Décrié, sous pression, le dispositif de protection des mineurs à Genève va être revu et corrigé. C’était un des objectifs de législature du Conseil d’Etat. Mais la médiatisation de situations dramatiques et la préoccupation des députés ne sont sans doute pas étrangères à l’action du Département de l’instruction publique (DIP), qui a présenté son projet mardi. «Pour certains, le Service de protection des mineurs (SPMI) serait la cause de tous les maux, lance la conseillère d’Etat Anne Emery-Torracinta. Or les acteurs institutionnels sont multiples. Il s’agit de tous les réunir.» Vaste programme, vaste chantier. Car si le DIP reconnaît désormais les déficiences du système actuel, la mise en œuvre des améliorations est encore loin.

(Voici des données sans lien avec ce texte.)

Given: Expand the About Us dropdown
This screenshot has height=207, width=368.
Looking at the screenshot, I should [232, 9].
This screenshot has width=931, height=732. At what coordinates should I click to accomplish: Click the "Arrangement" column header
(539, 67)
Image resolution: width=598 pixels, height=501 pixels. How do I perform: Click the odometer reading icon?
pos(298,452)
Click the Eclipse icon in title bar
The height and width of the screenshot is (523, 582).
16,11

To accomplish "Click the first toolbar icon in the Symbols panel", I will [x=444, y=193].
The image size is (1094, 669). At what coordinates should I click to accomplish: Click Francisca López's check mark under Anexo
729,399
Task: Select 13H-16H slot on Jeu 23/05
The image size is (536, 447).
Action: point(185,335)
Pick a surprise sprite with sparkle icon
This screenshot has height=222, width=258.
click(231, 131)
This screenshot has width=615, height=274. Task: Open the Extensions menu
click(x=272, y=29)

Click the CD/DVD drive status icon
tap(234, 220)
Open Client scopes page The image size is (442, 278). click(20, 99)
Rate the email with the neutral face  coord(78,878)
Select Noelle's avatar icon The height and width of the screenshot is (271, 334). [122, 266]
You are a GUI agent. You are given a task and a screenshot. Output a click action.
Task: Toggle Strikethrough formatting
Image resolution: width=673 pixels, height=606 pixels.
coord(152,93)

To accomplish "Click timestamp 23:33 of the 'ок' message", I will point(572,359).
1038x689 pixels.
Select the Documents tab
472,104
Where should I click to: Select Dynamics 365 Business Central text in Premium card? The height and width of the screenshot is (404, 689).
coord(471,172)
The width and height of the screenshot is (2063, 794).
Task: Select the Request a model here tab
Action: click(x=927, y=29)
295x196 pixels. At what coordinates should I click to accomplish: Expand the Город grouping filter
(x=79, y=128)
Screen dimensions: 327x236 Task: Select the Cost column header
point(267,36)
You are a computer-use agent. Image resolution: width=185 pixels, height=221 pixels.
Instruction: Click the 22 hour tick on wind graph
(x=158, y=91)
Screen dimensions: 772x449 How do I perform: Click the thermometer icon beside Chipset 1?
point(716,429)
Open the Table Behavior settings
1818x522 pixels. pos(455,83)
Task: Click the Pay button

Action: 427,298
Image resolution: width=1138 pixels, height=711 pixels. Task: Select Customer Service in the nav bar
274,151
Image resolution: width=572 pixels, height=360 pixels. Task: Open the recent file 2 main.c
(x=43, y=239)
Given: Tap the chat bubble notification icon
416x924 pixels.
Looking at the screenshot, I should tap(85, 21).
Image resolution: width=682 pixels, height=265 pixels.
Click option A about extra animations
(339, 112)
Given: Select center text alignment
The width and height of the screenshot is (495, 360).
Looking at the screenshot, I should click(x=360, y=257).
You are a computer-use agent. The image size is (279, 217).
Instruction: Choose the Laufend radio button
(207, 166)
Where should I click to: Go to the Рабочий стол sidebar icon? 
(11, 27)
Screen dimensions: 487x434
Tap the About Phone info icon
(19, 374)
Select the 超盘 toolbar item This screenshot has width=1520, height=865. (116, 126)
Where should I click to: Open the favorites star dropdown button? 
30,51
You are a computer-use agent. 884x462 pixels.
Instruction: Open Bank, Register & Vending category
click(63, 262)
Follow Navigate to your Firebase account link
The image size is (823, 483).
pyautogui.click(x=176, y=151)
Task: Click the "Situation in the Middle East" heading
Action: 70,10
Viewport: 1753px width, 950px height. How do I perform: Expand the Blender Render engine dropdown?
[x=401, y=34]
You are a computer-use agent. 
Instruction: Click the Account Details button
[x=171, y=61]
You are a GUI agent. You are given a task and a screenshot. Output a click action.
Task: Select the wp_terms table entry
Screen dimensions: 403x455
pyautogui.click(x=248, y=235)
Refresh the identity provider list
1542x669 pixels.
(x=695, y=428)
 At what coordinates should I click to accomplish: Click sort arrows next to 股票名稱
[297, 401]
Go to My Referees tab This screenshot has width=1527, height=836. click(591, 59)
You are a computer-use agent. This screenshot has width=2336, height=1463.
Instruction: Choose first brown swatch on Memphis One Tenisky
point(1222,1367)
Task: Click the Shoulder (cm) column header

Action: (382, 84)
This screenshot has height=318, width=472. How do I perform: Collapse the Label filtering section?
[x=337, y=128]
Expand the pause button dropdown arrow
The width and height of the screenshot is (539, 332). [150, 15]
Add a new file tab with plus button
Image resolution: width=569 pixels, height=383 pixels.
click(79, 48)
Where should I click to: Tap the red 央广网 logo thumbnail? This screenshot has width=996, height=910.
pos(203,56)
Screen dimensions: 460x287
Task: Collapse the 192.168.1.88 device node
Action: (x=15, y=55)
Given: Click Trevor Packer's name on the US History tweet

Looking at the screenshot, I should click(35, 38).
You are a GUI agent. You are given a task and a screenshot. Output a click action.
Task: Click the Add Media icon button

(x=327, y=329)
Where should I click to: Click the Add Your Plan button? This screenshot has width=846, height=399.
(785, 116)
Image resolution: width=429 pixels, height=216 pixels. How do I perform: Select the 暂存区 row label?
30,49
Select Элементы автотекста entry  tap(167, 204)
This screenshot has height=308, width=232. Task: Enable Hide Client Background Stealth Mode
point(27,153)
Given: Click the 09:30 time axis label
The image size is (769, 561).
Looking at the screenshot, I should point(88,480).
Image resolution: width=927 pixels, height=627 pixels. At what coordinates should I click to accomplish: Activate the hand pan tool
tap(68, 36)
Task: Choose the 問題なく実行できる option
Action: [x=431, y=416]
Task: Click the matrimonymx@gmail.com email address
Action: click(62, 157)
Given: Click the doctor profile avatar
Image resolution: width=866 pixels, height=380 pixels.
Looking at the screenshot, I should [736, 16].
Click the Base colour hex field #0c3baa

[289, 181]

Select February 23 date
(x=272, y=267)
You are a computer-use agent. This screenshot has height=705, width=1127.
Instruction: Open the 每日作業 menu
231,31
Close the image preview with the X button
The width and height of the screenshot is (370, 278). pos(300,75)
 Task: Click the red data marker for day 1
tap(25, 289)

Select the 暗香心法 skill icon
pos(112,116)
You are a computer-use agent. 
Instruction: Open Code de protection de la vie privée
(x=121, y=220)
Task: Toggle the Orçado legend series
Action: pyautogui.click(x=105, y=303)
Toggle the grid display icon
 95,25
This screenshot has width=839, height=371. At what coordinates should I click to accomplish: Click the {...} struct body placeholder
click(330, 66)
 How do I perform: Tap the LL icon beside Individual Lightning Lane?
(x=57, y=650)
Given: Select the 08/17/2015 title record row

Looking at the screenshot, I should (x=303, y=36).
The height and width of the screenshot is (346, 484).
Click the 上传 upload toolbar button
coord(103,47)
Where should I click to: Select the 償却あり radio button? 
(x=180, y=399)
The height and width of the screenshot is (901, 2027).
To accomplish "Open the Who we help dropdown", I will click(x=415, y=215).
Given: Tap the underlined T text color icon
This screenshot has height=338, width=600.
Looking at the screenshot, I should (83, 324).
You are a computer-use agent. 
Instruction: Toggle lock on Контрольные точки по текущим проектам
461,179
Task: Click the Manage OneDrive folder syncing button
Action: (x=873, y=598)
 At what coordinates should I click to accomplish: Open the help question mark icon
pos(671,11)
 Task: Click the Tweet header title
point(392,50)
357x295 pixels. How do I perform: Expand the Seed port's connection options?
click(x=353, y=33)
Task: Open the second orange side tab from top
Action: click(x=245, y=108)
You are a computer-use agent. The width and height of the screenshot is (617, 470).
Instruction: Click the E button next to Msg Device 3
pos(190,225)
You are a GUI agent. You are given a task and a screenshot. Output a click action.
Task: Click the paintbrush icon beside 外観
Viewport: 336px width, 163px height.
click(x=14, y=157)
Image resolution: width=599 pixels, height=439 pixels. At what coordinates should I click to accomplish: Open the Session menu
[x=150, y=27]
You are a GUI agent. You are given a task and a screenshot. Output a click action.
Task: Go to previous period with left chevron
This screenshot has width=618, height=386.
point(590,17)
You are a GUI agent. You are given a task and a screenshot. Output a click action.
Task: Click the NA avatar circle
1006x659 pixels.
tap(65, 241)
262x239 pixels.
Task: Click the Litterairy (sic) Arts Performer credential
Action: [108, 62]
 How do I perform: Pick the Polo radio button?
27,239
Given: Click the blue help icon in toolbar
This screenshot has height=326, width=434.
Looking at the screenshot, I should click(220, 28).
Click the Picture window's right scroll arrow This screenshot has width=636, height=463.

Depuis des mois, des collectifs de parents crient leur indignation devant des décisions de justice qui les privent de leurs enfants dans les divorces conflictuels. Ils dénoncent le rôle des intervenants du SPMI, une justice partiale, des expertises psychiatriques contestées. Si ces parents n’ont pas perdu toute aptitude à l’optimisme, ils seront heureux d’apprendre qu’ils sont au cœur de cette réforme, désormais considérés comme des partenaires.